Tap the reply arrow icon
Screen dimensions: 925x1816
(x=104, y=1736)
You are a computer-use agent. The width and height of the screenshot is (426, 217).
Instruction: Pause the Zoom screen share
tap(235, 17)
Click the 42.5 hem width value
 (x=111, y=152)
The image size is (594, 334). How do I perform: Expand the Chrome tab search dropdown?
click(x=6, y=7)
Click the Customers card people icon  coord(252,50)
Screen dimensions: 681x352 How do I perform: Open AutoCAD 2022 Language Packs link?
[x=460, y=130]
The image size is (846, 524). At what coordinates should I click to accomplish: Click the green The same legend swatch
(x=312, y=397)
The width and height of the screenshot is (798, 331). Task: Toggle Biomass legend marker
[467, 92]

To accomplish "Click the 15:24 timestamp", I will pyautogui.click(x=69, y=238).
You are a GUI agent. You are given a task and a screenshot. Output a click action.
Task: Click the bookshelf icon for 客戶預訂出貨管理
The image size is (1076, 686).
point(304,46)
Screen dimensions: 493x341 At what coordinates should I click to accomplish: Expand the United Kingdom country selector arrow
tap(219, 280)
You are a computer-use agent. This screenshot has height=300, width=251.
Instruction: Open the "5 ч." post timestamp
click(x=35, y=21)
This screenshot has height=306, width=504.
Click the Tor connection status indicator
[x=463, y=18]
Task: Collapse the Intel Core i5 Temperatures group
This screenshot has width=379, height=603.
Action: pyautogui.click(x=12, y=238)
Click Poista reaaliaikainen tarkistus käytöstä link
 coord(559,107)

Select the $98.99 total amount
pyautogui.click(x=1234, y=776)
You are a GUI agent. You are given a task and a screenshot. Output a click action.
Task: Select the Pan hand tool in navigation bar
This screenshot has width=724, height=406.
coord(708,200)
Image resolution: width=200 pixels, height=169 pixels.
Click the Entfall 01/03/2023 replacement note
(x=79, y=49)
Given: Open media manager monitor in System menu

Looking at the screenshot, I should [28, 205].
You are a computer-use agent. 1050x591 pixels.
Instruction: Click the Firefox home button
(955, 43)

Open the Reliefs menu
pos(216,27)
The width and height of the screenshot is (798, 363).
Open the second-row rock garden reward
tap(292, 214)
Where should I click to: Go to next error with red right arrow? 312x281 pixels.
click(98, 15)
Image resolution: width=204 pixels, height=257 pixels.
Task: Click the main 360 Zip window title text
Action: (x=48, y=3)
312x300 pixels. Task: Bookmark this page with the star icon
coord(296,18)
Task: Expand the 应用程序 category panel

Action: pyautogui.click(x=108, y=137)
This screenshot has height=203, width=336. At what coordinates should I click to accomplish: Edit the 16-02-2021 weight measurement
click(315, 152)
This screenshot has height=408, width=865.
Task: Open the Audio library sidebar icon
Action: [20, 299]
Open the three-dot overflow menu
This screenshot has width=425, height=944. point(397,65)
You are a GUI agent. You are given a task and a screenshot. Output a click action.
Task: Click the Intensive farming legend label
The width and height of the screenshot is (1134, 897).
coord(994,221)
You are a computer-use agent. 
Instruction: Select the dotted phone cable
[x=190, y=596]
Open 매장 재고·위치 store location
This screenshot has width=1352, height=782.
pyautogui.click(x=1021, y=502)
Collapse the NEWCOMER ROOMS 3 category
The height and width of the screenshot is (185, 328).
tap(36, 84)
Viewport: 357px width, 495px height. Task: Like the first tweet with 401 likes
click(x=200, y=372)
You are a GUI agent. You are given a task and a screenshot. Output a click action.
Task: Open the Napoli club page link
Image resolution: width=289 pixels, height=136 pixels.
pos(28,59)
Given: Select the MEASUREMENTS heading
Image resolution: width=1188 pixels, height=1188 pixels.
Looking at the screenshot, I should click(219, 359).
• • •
On how many lines above does "computer" occur? Say the number only.

**Your response:** 4